CBP501 is a chemically modified peptide composed of twelve unnatural d-amino acids, which inhibits Chk kinase and abrogates G2 arrest induced by DNA-damaging agents. Here we identified an alphaC helix in 14-3-3 protein as a CBP501-binding site using T7 phage display technology. An affinity selection of T7 phage-displayed peptide using biotinylated CBP501 identified a 14-mer peptide NSDCIISRKIEQKE. This peptide sequence showed similarity to a portion of the alphaC helix of human 14-3-3ε, suggesting that CBP501 may bind to this region. Surface plasmon resonance (SPR) and ELISA demonstrated that CBP501 interacts with 14-3-3ε specifically at the screen-guided region. An avidin-agarose bead pull-down assay showed that CBP501 also binds to other 14-3-3 isoforms in Jurkat cells. Among the other known Chk kinase inhibitors tested, CBP501 showed the strongest affinity for 14-3-3ε. Thus, we conclude that in addition to the direct inhibition of Chk kinase activity, CBP501 directly binds to cellular 14-3-3 proteins through alphaC helix.

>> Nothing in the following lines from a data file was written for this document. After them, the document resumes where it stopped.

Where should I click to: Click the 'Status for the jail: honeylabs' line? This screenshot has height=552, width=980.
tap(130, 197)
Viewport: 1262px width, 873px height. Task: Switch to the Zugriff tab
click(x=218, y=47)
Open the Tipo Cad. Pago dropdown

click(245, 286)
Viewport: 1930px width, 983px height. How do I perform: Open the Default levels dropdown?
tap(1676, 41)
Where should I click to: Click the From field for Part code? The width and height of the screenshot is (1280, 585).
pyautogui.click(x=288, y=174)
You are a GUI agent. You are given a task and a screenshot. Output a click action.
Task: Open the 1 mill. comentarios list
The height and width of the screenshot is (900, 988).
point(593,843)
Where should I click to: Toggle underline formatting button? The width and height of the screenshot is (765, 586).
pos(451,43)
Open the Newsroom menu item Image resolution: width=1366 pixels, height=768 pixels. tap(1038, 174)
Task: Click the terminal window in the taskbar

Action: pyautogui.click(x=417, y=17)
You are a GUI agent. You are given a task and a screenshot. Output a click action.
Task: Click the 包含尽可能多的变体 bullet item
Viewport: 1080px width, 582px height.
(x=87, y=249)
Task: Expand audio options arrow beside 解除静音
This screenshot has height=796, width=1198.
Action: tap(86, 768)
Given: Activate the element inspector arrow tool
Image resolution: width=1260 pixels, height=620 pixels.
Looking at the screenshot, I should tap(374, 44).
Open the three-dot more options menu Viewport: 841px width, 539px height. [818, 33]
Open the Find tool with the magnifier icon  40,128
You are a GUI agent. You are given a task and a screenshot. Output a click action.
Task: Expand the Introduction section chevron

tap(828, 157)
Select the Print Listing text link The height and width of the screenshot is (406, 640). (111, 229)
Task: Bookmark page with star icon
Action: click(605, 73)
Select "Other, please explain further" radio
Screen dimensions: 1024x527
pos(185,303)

Camptothecin (CPT) directly binds to human heterogeneous nuclear ribonucleoprotein A1 (hnRNP A1) and inhibits the hnRNP A1/topoisomerase I interaction

Camptothecin (CPT) is an anti-tumor natural product that forms a ternary complex with topoisomerase I (top I) and DNA (CPT-top I-DNA). In this study, we identified the direct interaction between CPT and human heterogeneous nuclear ribonucleoprotein A1 (hnRNP A1) using the T7 phage display technology. On an avidin-agarose bead pull down assay, hnRNP A1 protein was selectively pulled down in the presence of C20-biotinylated CPT derivative (CPT-20-B) both in vitro and in vivo. The interaction was also confirmed by an analysis on a quartz-crystal microbalance (QCM) device, yielding a K(D) value of 82.7 nM. A surface plasmon resonance (SPR) analysis revealed that CPT inhibits the binding of hnRNP A1 to top I (K(D): 260 nM) in a non-competitive manner. Moreover, an in vivo drug evaluation assay using Drosophila melanogaster showed that the knockout of the hnRNP A1 homolog Hrb87F gene showed high susceptibility against 5-50 μM of CPT as compared to a wild-type strain. Such susceptibility was specific for CPT and not observed after treatment with other cytotoxic drugs. Collectively, our data suggests that CPT directly binds to hnRNP A1 and non-competitively inhibits the hnRNP A1/top I interaction in vivo. The knockout strain loses the hnRNP A1 homolog as a both CPT-binding partner and naïve brakes of top I, which enhances the formation of the CPT-top I-DNA ternary complexes and subsequently sensitizes the growth inhibitory effect of CPT in D. melanogaster.